In my mind, we can make sense of $E[X = x_i \mid Y]$; it is simply $\sum_{j=1}^m y_jP(X = x_i \mid Y = y_j)$. Then $E[E[X \mid Y]] = \sum_{i=1}^nx_iE[X = x_i \mid Y]$.

$1$. Can we view this as the expectation of the discrete random variable $X \mid Y$ which has values $\{(x_i, y_j) \mid i = 1, \dots, n, j = 1, \dots, m\}$? Or is $X \mid Y$ not a random variable?

Approaching the expression $E[E[X \mid Y]]$ in a different way, I want to swap the order in which we take the expectations.

$2$. Is $E[X \mid Y = y_j] = \sum_{i=1}^n x_i P(X = x_i \mid Y = y_j)$ a common thing to consider? If not, why not?

Then we would have $E[E[X \mid Y]] = \sum_{j=1}^m y_j E[X \mid Y = y_j]$. Note, this agrees with the other calculation of $E[E[X \mid Y]]$.

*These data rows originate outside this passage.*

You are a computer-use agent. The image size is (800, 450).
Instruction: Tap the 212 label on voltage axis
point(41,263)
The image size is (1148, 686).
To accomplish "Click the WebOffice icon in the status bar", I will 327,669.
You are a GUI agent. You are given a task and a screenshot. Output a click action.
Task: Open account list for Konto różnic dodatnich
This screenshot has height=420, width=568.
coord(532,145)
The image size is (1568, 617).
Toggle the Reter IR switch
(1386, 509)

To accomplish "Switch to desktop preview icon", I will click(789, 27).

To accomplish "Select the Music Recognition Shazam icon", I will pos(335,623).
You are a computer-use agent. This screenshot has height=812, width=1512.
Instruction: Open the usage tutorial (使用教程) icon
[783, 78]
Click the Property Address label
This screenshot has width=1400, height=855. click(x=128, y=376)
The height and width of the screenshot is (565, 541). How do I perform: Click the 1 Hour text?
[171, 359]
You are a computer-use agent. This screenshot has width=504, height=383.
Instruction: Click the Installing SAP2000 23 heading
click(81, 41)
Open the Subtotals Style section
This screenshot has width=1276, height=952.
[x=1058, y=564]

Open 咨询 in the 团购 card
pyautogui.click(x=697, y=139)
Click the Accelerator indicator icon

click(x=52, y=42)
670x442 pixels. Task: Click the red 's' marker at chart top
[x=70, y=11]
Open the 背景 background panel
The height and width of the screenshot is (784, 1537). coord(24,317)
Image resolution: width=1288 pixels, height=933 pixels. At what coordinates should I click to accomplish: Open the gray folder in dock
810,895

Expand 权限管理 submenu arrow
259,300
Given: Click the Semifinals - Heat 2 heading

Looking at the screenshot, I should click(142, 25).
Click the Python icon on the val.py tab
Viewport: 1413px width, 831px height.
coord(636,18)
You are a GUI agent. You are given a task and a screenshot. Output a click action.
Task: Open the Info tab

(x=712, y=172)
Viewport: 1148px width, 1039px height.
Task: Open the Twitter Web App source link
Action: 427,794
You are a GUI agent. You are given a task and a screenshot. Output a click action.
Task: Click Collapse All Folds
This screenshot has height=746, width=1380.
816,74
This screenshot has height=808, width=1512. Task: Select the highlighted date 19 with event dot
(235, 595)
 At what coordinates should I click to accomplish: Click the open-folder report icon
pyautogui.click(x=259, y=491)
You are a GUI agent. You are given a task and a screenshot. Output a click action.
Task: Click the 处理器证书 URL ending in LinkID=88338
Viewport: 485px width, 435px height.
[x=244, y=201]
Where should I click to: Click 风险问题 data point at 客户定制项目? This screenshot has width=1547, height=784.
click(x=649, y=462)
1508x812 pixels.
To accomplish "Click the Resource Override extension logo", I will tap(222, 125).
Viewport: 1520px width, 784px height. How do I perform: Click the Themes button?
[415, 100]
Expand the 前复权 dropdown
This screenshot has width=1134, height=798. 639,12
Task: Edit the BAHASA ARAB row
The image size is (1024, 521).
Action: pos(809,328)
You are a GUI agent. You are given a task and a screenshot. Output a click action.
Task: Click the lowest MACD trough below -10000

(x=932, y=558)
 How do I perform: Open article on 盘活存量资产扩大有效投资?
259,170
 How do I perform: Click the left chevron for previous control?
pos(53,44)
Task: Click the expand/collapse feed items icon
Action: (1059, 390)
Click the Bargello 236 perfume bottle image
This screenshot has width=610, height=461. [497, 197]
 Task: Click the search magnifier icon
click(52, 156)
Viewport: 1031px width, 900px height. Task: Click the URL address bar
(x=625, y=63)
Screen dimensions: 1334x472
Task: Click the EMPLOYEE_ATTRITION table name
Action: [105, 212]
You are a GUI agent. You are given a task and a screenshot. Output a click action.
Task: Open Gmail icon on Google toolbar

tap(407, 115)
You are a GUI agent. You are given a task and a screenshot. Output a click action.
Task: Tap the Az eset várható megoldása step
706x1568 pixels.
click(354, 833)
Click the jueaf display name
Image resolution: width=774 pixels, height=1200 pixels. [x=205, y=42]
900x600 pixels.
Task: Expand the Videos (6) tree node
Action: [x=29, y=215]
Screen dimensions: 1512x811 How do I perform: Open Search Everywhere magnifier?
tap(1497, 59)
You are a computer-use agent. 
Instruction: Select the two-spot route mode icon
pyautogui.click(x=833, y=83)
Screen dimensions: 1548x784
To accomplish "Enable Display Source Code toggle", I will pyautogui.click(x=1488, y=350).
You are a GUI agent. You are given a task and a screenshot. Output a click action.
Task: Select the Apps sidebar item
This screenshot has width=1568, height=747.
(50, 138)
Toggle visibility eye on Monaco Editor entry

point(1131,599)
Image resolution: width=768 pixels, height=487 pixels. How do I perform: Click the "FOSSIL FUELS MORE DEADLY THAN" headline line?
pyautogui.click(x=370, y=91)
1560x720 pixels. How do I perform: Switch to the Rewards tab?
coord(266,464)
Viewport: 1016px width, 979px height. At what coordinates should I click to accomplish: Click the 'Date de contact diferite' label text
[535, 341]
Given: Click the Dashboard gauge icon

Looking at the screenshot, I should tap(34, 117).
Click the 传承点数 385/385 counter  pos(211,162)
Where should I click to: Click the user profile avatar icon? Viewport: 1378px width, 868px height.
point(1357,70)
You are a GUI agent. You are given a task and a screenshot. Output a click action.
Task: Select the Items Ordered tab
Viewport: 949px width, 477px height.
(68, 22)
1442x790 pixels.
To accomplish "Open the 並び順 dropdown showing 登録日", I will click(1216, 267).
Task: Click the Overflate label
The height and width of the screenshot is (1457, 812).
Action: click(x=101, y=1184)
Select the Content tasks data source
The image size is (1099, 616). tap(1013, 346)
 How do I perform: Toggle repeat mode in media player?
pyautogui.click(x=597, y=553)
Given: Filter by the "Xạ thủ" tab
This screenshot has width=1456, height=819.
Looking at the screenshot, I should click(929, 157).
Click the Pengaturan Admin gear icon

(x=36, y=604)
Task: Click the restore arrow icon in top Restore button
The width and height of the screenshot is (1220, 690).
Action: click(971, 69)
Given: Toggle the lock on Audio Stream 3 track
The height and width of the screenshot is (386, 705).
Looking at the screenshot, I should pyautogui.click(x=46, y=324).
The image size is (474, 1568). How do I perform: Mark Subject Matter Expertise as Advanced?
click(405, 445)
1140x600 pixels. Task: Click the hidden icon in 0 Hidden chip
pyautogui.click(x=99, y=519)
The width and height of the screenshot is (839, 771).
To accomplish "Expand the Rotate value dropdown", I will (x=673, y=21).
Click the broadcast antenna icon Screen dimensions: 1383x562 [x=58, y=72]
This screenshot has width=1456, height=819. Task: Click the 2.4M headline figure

In trying to indicate the order of the variables I was taking expectations of, I wrote some expressions which I'm not sure are defined.

$3$. Does it make sense to write $E[X \mid E[Y]]$ or $E[E[X] \mid Y]$? If so, is there any relation between these things and $E[X \mid E[Y]]$?

Answer 1

firstly, $E[X=x_i|Y]$ makes no sense

1. $X|Y$ is not an object in the rigorous probability theory sense, but I don't understand what your question means. For discrete random variables (i.e. X and Y only take countably many values), $E[X|Y] = \sum_{i=1}^\infty E[X|Y=y_i]1_{\{Y=y_i\}}$, so $E[X|Y]$ is a random variable.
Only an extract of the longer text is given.